Only CFMEU-member shift operators are locked out. All other Yallourn workers are being paid as normal.
Normally, when there are no operators on site, the station would be shut down. This time, the company has chosen to take the risky action of keeping the plant running with management representatives operating the boilers and turbines. These management representatives and other workers are doing massive amounts of overtime to keep the plant running.
The shift operators have been trying to negotiate a new enterprise bargaining agreement with the company for more than 12 months.
The company targeted the CFMEU members because they were the only ones taking protected industrial action in pursuit of a new enterprise agreement.
Workers were frustrated with negotiations over a new agreement because the company refused to properly consider the union’s claims.
In February, between 92-97% of CFMEU members voted in favour of taking industrial action.
Protected industrial action began on February 20 and has been taken on and off since then.
After having lost important working conditions in 2000, the workers were keen to win back some of those lost conditions, which are common in other power stations.
CFMEU mining and energy division Victorian district president Luke van der Meulen told Green Left Weekly that after workers were locked out, a union meeting on June 24 had a discussion about whether to hold out or to go back to the company cap in hand.
The members unanimously voted to maintain their action and set up a protest camp on the road leading into the power station on June 25.
Van der Meulen said one of the critical issues in the dispute was to have a clause in the agreement on “genuine consultation where the company can’t make major changes without the agreement of the workers.” Van der Meulen said this clause is important in the current electricity industry, where there is fear about the future of jobs due to carbon pricing.
“We need a decent consultation process in our agreement. We need a good dispute settlement clause,” he said.
“The company is saying it should only deal with issues in the agreement whereas the union is saying it needs to be broader. For example, one issue is that when workers park their cars at work, the cars get covered with acid rain from the station.
“Also, the agreement has to deal with the effects of shift work.
“Staffing levels need fixing. Currently, people who are 24/7 shift workers can’t get leave because of a lack of numbers on the shift rosters. The company needs to employ more workers so they can get leave,” he said.
Yallourn already has the lowest number of operators per unit in the Latrobe Valley.
“The majority of the CFMEU members work shift work — 24 hours a day, 7 days a week — so these conditions are very important to them, whereas the other unions don’t cover shift workers.
“There’s also an operations guidelines document that sits outside the agreement. We want the guidelines cleaned up and put in the EBA so people have certainty.

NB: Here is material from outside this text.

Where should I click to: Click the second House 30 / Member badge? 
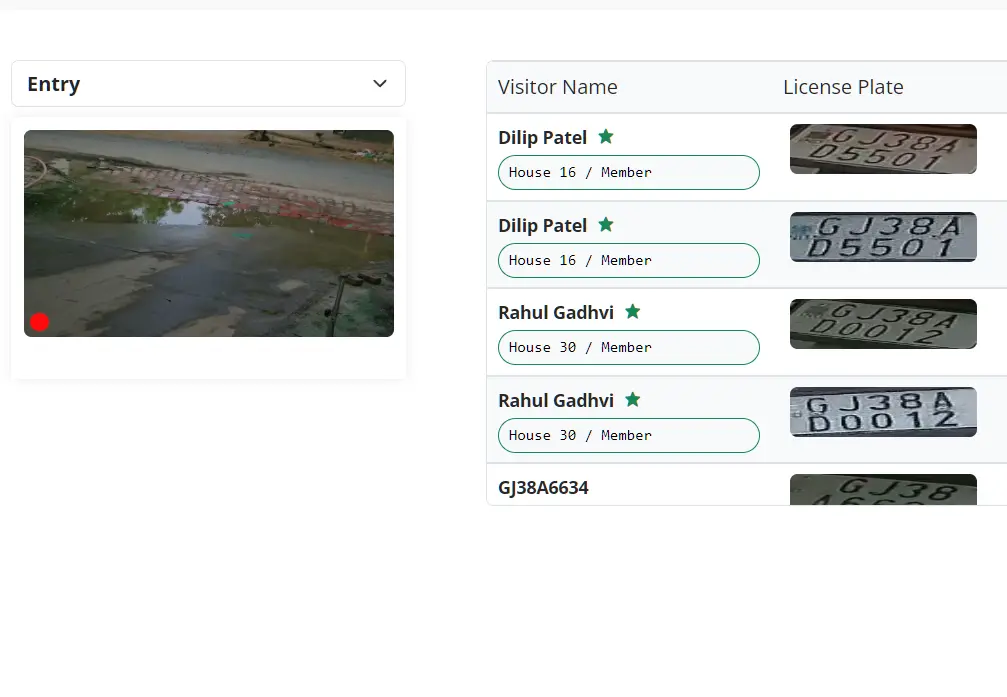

“The company wants to downgrade some classifications and reduce numbers.
“Workers will accept the going rate on wages for the power industry, if we can get the conditions,” van der Meulen said. The going rate is about a 5% a year increase nationally. In Victoria it is about a 6.1% a year increase.
Shortly after the lockout began, the company blamed a fire in the station on disgruntled workers. The union responded that the poor staffing levels led to lack of maintenance.
Van der Meulen said: “the fire was a result of lack of maintenance. The company said it will investigate the fire. The union has asked how it can get involved in the investigation. I doubt that we will hear any more about the investigation because any investigation would find out that the fire was a result of lack of maintenance.”
When negotiations began last year, all the unions were united in a single bargaining unit. The other unions at the station are the Electrical Trades Union, Australian Manufacturing Workers Union, Australian Workers Union and Australian Services Union which cover the 25 workers at the station.
This year the bargaining unit disbanded, leaving the CFMEU as the only union taking industrial action.
Van der Meulen described an aspect of the privatisation process in the Latrobe Valley that has an impact on unions taking industrial action.
He said: “When the Kennett government sold off the power stations to the private sector, the government secretly agreed to ‘forced majeure’ clauses guaranteeing that the Victorian government would fully compensate the power companies if industrial action costs them more than a certain amount of electricity. In the case of Yallourn power station, the trigger point for the Victorian government paying up is 530 megawatts.
The state government is preparing legislation to stop power workers from taking even protected industrial action.
Workers have set up a protest camp on Eastern Road adjacent to the power station, which they are occupying around the clock. Messages of support, visitors and donations of food would be appreciated.